▶ Text block:
┄┄┄┄┄┄
It’s usually pretty easy to spot the parents at a rock show — they’re the kindly, bemused-looking grey-haired folks standing near the back with their fingers in their ears. But when Slim’s parents were pointed out to me at the Wavelength 450 show, they could practically pass for Wrongbar regulars, with Slim’s equally skinny, side-burned dad standing near the front of the stage, documenting the performance on his camera-phone.

The parental influence on Slim was as much musical — complementing his childhood love of metal and top 40 hip-hop with early exposure to Roxy Music and Tom Waits — as ideological, showing him that there’s little glamour in the oft-romanticized bohemian-artist existence.

“I want to be a career artist,” Slim says. “And I want to reach a diverse audience. I do feel like an anomaly in Toronto — on the avant-garde side, there doesn’t seem to be any drive to break free [of the local scene]. I think, maybe, a lot of those people have already broken free of their suburban upbringing and are now making their statement [by turning to the avant-garde]. But my parents have been making films under the radar for 20 years — the goal was always to be seen and make enough money to work on your next project. Why wouldn’t that be the goal?”





To date, Slim has been fortunate enough to bankroll one form of artistry with another: acting.
It’s tempting to see Slim’s musical and filmic pursuits as products of the same persona-building process. In his most notable screen role to date — as Ellen Page’s punk-rock crush Billy Zero in Bruce McDonald’s The Tracey Fragments — he’s basically playing a glammed-up, gonzo version of his musical self, and stills from the film initially served as Slim’s music press photo. (That said, unlike his onscreen incarnation, the real-life Slim is far too gentlemanly to ever kick a girl to the curb after a car-seat shag.)
┄┄┄┄┄┄
▶ A block of data:
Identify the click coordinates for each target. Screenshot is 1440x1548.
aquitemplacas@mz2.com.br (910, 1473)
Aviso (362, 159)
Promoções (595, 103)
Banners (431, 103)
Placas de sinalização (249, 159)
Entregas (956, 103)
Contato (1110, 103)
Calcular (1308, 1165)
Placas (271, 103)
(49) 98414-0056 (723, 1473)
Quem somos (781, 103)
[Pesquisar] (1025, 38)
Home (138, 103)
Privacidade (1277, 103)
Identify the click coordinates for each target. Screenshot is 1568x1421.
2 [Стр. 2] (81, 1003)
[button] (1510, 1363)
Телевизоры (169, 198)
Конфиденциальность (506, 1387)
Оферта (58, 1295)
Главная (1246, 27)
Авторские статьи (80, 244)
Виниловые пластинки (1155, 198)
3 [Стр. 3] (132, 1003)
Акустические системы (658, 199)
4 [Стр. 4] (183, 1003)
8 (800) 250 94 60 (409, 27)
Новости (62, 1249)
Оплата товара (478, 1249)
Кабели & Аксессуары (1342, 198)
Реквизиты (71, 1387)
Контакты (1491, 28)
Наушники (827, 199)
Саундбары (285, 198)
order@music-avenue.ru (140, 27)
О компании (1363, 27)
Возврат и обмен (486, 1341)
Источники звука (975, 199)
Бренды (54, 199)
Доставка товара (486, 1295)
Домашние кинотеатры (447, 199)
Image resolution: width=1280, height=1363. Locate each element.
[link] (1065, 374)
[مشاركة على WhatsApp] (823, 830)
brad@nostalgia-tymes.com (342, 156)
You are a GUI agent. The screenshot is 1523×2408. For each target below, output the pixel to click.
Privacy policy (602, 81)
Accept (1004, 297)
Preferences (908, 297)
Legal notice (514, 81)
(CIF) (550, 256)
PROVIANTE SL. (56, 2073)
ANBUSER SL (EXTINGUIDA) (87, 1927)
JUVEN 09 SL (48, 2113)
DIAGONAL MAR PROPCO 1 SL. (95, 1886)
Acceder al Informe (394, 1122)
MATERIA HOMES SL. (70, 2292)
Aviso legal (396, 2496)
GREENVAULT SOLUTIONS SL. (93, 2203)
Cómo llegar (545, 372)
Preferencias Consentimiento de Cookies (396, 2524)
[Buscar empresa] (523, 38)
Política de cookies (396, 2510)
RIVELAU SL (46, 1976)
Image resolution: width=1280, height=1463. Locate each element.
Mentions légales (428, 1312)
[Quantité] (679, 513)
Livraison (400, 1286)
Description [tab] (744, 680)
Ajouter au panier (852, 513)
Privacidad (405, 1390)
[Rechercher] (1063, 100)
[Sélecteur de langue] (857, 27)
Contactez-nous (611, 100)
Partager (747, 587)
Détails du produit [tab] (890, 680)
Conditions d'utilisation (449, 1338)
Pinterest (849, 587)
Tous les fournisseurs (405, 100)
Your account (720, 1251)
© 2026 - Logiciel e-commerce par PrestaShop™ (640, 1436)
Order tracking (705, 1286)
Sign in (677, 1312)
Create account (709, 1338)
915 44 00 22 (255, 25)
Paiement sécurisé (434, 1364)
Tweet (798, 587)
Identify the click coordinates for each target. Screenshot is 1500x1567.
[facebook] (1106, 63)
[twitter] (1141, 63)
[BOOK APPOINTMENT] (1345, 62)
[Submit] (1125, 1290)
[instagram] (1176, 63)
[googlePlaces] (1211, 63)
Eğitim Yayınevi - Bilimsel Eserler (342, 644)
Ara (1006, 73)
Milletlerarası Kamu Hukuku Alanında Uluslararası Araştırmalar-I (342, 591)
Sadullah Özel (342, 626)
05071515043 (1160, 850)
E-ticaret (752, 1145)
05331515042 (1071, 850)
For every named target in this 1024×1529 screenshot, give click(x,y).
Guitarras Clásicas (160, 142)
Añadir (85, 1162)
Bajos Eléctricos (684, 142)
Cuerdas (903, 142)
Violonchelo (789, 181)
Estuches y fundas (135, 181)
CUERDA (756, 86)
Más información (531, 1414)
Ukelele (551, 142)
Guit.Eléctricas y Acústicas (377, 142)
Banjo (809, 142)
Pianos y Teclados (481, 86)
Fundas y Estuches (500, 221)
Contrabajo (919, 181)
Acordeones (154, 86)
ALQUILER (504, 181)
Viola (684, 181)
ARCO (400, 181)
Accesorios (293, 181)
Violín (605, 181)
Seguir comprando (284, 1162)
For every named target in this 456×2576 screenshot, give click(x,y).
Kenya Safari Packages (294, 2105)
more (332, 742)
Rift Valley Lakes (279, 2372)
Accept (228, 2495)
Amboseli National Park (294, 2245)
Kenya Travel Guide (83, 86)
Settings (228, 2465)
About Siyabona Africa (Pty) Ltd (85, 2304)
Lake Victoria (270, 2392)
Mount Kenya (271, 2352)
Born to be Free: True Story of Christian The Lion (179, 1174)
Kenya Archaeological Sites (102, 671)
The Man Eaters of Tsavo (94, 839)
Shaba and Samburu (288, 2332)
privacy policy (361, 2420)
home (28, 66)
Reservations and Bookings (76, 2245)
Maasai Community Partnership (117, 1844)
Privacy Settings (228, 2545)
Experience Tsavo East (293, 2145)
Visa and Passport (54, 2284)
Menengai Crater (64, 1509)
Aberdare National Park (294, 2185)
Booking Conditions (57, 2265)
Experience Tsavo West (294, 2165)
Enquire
┄┄┄┄┄┄
▶ Task:
In the profile of Slim, for how long have his parents been making films under the radar? These rows stand apart from the profile of Slim and have no connection to it.

▶ The result:
20 years.